May 29, 1969 · Illinois Court of Claims · No. 5606
26 Ill. Ct. Cl. 484

(No. 5606

County of Cook and Cook County Department of Public Aid, Claimants, vs. State of Illinois, Respondent.

Opinion filed May 29, 1969.

*485Edward V. Hanrahan, Attorney for Claimants.

William J. Scott, Attorney General; Saul R. Wexler, Assistant Attorney General, for Respondent.

Perlin, C.J.

Claimants, County of Cook and the Cook County Department of Public Aid, seek recovery of $408,278.80 for hospitalization services rendered to various citizens of Cook County under Chap. 23, Sec. 12-21.15 (Public Aid Code), 1967 Ill. Rev. Stats., which provides in part:

“In counties providing aid under Article VII for persons who fall sick or die in a city, village, or incorporated town of more than 500,000 inhabitants, or in an incorporated town, which has superseded a civil township located within such county, the Illinois Department shall reimburse the county for expenses incurred for such aid (1) in a county hospital maintained by it under Sec. 24 of ‘An Act to revise the law in relation to counties’, . . .”

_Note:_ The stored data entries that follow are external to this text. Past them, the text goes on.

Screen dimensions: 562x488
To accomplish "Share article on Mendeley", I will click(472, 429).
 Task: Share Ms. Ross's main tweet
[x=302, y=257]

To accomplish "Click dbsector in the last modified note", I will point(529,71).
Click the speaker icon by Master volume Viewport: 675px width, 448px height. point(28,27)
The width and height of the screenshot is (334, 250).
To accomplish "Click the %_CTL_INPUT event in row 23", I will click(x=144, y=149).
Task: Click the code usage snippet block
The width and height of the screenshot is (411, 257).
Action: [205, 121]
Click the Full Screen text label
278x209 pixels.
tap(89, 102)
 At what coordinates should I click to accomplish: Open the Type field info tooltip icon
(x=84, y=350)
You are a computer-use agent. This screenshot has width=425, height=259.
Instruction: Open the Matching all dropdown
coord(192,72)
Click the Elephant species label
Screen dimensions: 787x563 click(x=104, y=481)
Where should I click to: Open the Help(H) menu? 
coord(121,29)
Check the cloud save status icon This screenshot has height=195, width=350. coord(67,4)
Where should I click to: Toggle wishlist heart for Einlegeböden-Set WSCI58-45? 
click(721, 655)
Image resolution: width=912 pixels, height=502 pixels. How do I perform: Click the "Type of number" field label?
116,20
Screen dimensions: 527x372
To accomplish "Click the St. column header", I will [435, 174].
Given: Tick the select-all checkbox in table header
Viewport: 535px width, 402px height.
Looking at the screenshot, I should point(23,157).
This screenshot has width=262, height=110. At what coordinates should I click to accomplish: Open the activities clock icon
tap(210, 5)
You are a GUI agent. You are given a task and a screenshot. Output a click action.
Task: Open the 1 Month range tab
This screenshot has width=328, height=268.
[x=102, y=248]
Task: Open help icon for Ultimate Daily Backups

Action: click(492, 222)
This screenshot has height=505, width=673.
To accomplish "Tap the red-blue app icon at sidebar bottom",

The complaint sets forth that the hospital rendered the services described, and gave blood to various patients; that the respondent’s requirements of examining, auditing, approving each patient’s account have been so examined, audited, and approved by the agents and representatives of respondents; and that the claimants are entitled to the amount claimed.

In answer to the complaint, respondent sets forth the Departmental Report of the State of Illinois, Department of Public Aid, which states that claimants failed to submit invoices for the services claimed before the appropriation for the biennium lapsed from which such claim could have been paid, and that claimants are justly entitled to the amount of the claim. The report also admitted all claimants’ allegations.

*486Claimants have requested summary judgment of its claim. Respondent does not contest claimants’ motion. There appear to be no triable issues of fact.

It has long been a rule of the Court that, where a contract with the State has been (1) properly entered into; (2) services satisfactorily performed, and materials furnished in accordance with such contract; (3) proper charges made therefor; and, (4) adequate funds were available at the time the contract was entered into, this Court will enter an award for the amount due. Gilbert-Hodgman, Inc., a Corporation, vs. State of Illinois, 24 C.C.R. 509. It appears that all the requirements have been met in the instant case.

Claimants ’ motion for a summary judgment is hereby granted, and claimants are hereby awarded the sum of $403,278.80.